Mam ambrowce slender s. I jak się uprzesz to oskubiesz dolne gałazki i będzie wyglądal jak szczepiony One mają tak piekny pokrój wąski od dołu, że szkoda tracić pieniadze na szczepiony. To piekne drzewo, tylko u Ciebie ryzyko przemarzania. Przez pierwsz elata wymagał będzie okrywania w mrożne zimy
U mnie właśnie tak bardzo o przemarzanie się nie boję, bo mieszkam w dość osłoniętym miejscu.
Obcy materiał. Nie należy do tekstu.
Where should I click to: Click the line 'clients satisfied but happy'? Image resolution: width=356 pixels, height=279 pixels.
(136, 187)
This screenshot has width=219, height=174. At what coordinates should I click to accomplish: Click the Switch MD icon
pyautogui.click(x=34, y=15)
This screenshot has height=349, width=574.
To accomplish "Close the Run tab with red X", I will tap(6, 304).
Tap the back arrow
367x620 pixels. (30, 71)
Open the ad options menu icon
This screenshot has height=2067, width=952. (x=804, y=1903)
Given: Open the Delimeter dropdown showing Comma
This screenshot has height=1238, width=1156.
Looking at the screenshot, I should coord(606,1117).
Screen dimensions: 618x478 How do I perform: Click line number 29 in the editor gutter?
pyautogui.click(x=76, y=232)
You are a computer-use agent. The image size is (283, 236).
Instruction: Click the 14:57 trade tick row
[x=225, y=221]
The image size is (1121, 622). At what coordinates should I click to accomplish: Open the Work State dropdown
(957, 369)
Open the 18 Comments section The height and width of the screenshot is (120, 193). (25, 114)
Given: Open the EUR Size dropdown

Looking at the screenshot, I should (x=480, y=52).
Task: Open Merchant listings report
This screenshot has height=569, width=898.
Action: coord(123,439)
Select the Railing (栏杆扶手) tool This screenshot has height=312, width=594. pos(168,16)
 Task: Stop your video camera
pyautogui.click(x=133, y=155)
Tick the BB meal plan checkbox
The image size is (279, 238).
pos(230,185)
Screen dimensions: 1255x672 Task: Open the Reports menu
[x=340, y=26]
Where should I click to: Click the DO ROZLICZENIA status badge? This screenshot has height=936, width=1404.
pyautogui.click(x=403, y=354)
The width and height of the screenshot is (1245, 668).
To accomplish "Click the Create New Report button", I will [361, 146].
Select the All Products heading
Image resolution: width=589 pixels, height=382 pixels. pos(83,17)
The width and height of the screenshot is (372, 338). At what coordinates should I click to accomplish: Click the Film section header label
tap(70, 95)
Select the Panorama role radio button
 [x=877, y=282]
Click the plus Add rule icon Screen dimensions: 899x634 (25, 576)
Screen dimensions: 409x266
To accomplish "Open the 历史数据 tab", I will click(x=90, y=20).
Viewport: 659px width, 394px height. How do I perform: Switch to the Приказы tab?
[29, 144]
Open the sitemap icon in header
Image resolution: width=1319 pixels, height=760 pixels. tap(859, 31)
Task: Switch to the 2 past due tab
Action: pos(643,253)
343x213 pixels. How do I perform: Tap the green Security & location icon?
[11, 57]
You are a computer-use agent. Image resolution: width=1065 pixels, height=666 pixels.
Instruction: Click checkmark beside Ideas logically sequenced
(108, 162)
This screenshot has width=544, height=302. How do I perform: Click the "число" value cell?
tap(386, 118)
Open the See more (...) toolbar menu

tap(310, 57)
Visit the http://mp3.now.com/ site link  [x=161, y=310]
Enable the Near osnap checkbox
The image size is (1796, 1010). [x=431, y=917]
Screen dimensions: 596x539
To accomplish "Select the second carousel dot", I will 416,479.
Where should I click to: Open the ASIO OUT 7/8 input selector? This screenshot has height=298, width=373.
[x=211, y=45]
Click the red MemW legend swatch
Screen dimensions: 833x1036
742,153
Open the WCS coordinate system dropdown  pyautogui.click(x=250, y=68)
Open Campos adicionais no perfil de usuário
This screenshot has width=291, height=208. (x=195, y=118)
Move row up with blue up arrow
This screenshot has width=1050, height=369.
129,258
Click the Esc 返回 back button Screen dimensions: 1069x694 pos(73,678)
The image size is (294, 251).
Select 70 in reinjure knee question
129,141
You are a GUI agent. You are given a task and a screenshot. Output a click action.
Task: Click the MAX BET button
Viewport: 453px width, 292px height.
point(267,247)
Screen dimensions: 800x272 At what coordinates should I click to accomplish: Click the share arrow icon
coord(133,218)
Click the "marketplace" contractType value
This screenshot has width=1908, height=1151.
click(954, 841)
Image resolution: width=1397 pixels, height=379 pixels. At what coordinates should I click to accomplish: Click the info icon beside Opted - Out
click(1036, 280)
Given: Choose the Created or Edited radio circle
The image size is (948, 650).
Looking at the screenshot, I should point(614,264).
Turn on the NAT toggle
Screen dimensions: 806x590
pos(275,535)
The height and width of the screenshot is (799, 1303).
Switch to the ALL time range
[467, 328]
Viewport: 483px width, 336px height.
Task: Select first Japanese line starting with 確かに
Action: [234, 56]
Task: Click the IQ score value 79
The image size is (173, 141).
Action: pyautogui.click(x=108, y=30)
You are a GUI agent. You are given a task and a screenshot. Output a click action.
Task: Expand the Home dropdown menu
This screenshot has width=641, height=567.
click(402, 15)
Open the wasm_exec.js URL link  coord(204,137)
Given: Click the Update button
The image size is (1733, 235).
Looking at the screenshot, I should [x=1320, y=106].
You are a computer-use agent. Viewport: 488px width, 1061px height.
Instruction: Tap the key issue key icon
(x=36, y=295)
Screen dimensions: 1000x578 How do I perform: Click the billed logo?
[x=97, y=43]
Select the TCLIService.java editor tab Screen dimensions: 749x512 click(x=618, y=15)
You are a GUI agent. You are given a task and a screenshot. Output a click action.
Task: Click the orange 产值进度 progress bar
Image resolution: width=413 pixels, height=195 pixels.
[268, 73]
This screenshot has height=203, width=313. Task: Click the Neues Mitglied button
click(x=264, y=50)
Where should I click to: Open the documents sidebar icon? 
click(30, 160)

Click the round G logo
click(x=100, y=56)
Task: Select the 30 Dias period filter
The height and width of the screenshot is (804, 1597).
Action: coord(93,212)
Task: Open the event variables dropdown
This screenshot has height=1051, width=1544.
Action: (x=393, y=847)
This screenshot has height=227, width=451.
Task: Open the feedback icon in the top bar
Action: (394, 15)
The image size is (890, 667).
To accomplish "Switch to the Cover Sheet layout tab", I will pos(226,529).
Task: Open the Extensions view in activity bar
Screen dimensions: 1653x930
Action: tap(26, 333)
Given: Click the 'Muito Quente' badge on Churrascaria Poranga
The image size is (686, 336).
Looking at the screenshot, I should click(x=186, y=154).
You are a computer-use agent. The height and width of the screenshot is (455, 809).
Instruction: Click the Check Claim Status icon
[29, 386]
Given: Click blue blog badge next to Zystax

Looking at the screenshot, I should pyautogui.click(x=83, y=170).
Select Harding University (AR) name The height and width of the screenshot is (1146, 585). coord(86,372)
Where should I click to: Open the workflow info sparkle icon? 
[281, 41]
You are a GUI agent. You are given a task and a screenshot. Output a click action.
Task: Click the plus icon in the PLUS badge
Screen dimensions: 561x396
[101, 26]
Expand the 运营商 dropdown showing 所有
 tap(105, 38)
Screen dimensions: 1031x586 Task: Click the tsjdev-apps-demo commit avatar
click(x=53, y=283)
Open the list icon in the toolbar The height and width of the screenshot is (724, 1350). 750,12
Ale na pewno na początku bym go okrywała, tak na wszelki wypadek. A mogłabyś zrobić zdjęcie swojego ambrowca i wrzucić u mnie? Ja na necie znalazłam ofertę i zarówno szczepiony, jak i slender kosztują tyle samo - 250zł. Dziękuję bardzo, że odpowiedziałaś mi, bo ciągle się jeszcze zastanawiam, a nigdy tej odmiany slender nie widziałam. Pozdrawiam.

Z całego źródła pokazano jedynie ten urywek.